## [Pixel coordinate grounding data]
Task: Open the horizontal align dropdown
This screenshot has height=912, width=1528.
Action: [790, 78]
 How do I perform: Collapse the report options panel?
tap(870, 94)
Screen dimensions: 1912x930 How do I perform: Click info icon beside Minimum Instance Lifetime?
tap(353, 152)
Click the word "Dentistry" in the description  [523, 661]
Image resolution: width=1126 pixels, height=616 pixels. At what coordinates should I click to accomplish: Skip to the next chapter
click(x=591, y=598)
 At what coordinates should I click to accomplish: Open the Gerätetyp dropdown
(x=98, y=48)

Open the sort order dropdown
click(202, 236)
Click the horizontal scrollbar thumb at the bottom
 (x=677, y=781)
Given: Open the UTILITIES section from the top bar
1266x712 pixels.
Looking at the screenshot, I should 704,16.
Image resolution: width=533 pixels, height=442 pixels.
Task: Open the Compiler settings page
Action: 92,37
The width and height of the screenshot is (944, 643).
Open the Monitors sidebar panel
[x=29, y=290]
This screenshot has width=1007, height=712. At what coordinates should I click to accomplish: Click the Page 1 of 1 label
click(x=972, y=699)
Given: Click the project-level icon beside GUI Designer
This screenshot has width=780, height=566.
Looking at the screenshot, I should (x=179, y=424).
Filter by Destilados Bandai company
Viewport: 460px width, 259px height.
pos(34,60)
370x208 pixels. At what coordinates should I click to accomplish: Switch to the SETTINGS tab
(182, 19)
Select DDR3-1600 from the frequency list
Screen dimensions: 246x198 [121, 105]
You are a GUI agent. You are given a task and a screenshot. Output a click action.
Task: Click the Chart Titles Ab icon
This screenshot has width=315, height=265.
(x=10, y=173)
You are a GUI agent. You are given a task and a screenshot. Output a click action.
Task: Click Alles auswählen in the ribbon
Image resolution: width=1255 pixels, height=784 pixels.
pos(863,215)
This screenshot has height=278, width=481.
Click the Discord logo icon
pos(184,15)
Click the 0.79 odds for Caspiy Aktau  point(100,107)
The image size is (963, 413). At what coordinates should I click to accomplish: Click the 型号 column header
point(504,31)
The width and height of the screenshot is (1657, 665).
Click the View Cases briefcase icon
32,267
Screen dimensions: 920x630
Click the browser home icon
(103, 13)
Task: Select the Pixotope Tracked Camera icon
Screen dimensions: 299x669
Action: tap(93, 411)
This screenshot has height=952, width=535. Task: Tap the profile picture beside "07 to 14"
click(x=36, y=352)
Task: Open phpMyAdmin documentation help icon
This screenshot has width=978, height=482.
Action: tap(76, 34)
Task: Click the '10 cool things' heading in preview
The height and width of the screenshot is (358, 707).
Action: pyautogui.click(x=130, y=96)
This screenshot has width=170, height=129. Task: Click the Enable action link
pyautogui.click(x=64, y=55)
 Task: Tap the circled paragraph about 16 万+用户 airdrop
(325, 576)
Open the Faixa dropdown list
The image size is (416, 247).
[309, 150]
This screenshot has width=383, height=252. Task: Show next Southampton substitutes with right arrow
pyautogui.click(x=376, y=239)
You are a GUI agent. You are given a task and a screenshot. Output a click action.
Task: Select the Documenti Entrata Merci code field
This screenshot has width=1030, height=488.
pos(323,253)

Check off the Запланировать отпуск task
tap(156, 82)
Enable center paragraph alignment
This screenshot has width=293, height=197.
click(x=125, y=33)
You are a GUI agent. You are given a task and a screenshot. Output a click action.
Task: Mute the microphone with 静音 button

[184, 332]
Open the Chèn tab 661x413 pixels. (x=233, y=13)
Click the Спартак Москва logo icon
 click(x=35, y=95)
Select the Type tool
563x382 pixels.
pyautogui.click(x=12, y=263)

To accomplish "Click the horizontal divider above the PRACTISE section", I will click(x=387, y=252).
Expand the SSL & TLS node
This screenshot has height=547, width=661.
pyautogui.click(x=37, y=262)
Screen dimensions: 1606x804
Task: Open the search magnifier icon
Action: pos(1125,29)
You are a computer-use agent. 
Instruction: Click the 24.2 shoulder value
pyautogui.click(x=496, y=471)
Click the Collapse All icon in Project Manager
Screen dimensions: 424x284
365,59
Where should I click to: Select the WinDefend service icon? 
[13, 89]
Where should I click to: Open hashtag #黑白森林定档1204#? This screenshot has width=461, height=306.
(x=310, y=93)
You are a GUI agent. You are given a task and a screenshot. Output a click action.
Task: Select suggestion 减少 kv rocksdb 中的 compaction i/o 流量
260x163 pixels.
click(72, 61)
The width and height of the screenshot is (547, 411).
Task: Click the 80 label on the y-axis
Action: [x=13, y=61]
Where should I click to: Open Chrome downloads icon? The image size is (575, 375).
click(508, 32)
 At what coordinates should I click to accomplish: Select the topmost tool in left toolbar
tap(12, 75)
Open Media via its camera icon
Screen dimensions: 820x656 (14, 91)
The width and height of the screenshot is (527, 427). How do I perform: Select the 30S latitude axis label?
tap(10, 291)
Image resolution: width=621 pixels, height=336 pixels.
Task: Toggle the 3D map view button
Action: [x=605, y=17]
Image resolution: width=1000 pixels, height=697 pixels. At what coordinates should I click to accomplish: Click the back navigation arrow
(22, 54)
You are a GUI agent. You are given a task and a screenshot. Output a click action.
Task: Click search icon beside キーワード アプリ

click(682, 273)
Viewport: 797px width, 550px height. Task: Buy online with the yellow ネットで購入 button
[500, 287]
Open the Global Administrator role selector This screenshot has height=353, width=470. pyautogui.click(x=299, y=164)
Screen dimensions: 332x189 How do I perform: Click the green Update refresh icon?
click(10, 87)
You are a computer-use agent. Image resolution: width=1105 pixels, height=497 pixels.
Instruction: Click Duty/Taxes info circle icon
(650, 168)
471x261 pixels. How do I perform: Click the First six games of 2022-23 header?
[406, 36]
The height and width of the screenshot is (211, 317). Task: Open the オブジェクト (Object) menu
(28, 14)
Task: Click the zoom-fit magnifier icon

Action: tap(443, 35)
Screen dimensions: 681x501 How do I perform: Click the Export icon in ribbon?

## [WHAT IS BEING ASKED]
From the data above, report how many lines include the string "computer". The number alone will do.

## [ANSWER BOX]
2